Tasks to perform
1. Reproduce the document registry article word for word, everything from "The author needed" down to "walls at once.".
2. According to the document registry article, how long does OCR plus LLM take per heavy PDF?
3. Decide whether each statement agrees with the document registry article. For each, answer yes or no and quote the words that decide it.
(a) The archive being cataloged was a scientific one.
(b) Google Apps Script can read PDF files natively.
(c) The pipeline depends on paid document parsers.

Source passage
========================
Smart document registry: free Google Drive OCR and Gemini quota tricks

Google Apps Script, hidden Drive OCR, Gemini key rotation, and LockService — a Habr pipeline for cataloging huge archives.

Published: 10 June 2026

In brief

How do you walk gigabytes of PDFs and DOCX on Google Drive, extract paper titles and abstracts, and survive Gemini API quotas? A Habr write-up chains Google Apps Script, built-in Drive OCR, time triggers, LockService, and API key rotation — no paid document parsers.

What happened

The author needed to catalog a large scientific archive: exact title, short summary, and whether a specific researcher co-authored each paper. A naive Apps Script hit three walls at once.

Six-minute execution limit: OCR plus LLM per heavy PDF takes 15–40 seconds — the run dies around file 20. Binary formats: GAS cannot read PDF/DOCX natively; paid parsers are expensive. Gemini free-tier quotas → rapid HTTP 429.
========================
Supplied entries
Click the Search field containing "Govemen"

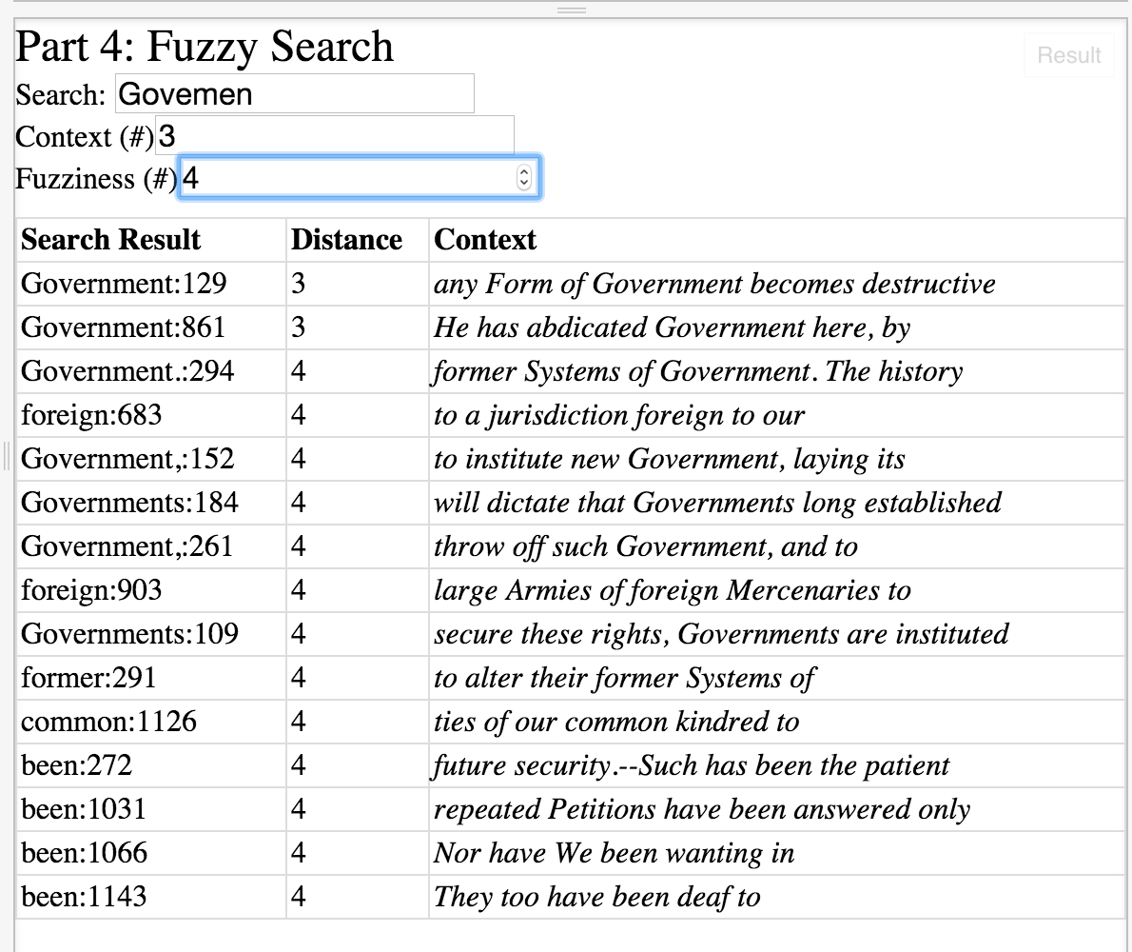pyautogui.click(x=295, y=94)
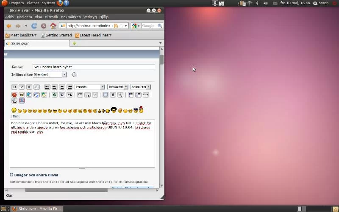339x212 pixels.
Task: Click the Ämne subject input field
Action: pyautogui.click(x=93, y=67)
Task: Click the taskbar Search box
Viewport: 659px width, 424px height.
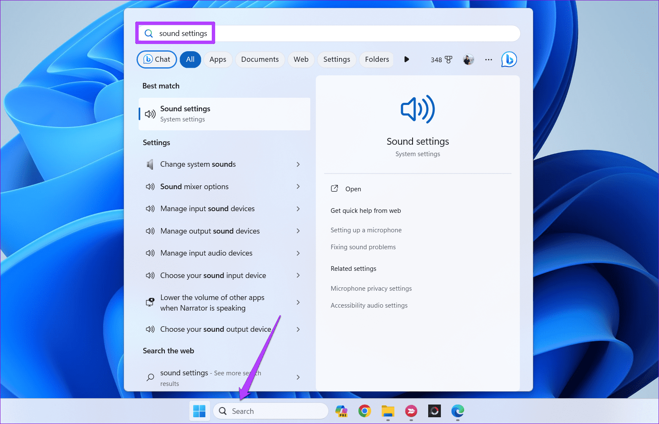Action: coord(271,411)
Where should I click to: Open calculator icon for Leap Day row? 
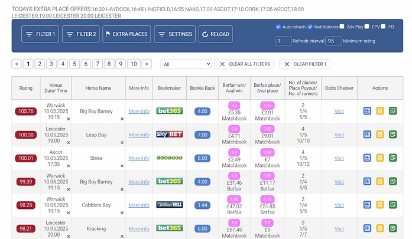(x=367, y=135)
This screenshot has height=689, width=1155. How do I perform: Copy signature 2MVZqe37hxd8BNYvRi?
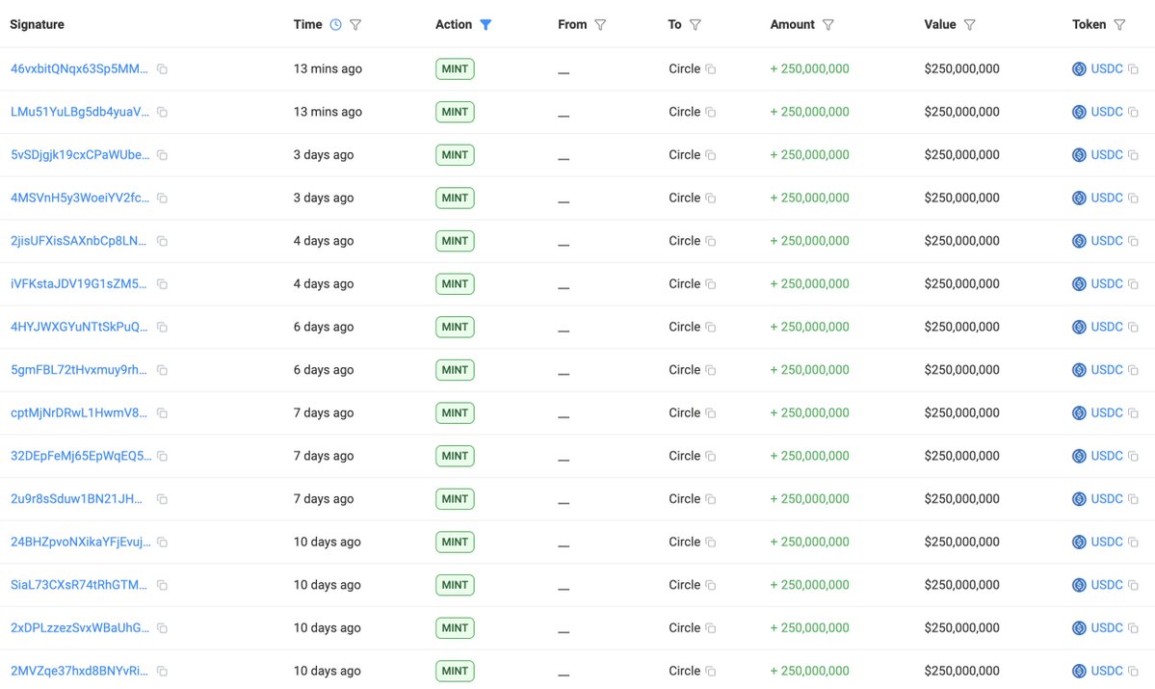tap(162, 672)
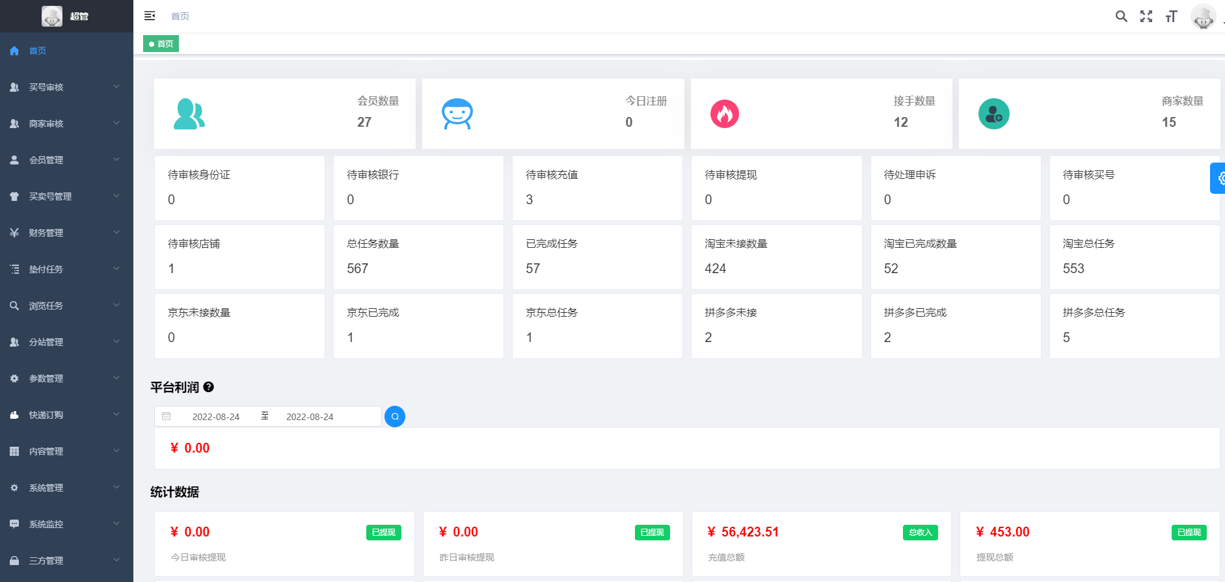
Task: Click the 总收入 green badge
Action: click(x=920, y=533)
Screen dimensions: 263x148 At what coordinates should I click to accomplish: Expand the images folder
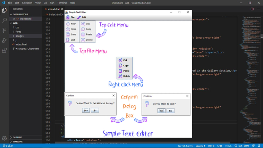19,36
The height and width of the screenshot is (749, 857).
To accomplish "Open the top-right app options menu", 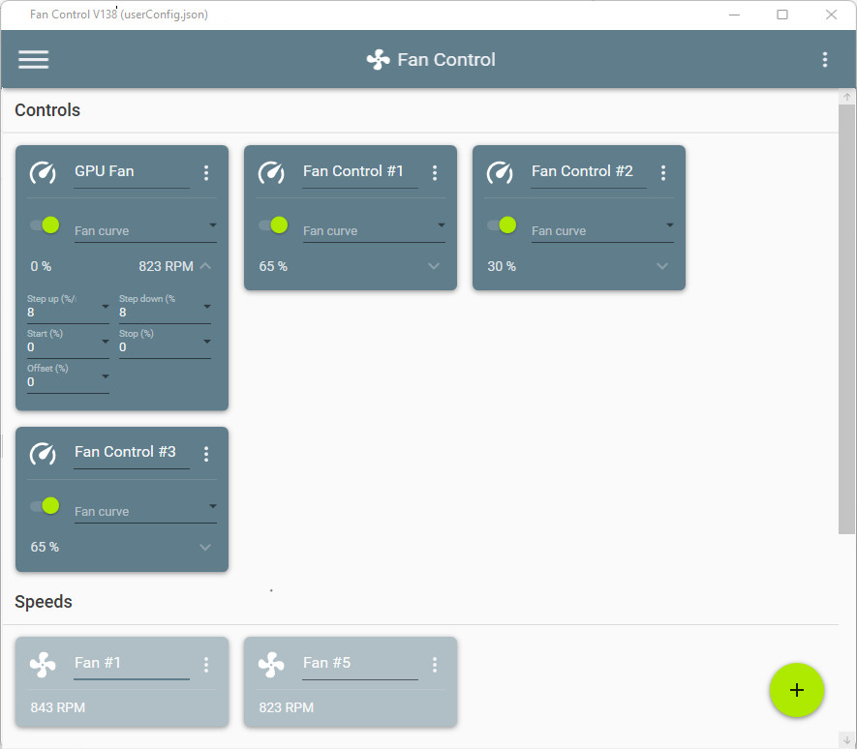I will pos(825,60).
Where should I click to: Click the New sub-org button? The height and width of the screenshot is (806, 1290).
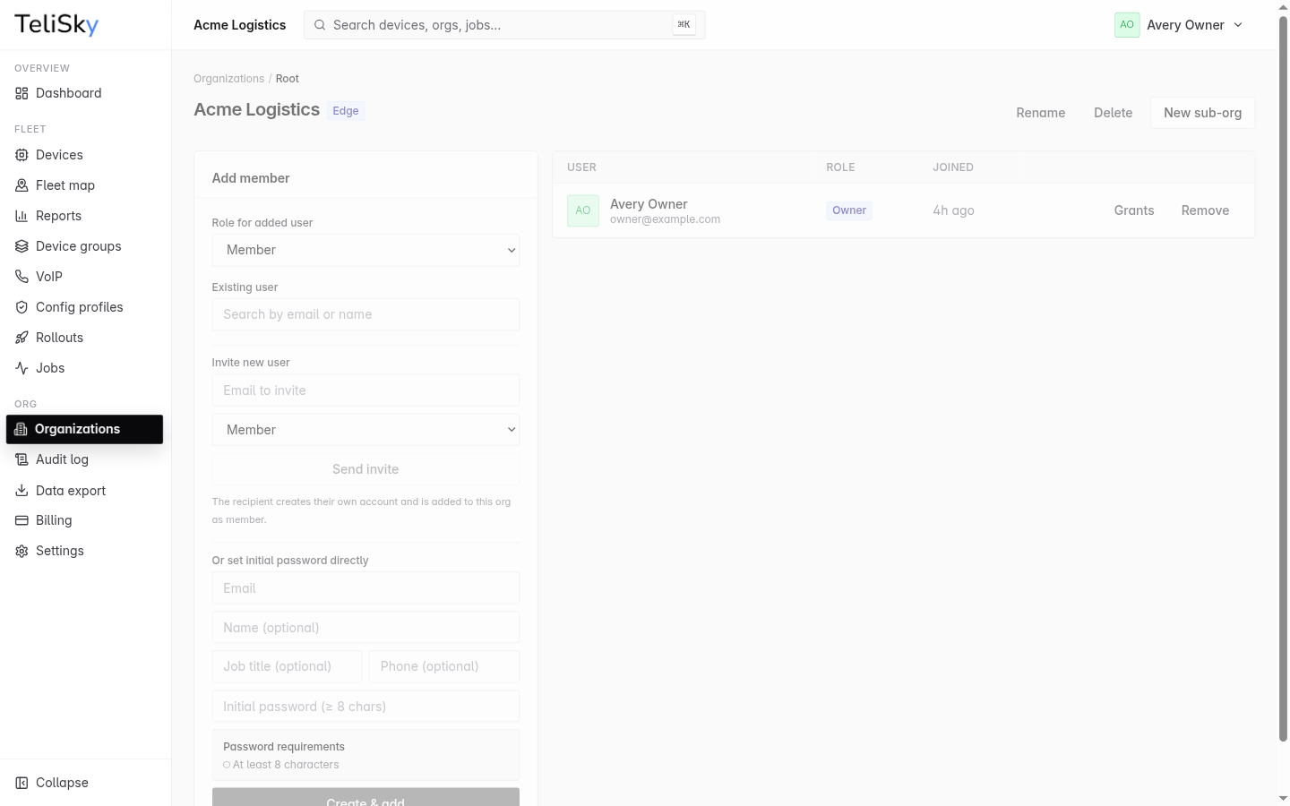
========================
Answers to the problems
1.
The author needed to catalog a large scientific archive: exact title, short summary, and whether a specific researcher co-authored each paper. A naive Apps Script hit three walls at once.

2. 15–40 seconds.

3.
(a) Yes: "The author needed to catalog a large scientific archive"
(b) No: "GAS cannot read PDF/DOCX natively"
(c) No: "no paid document parsers"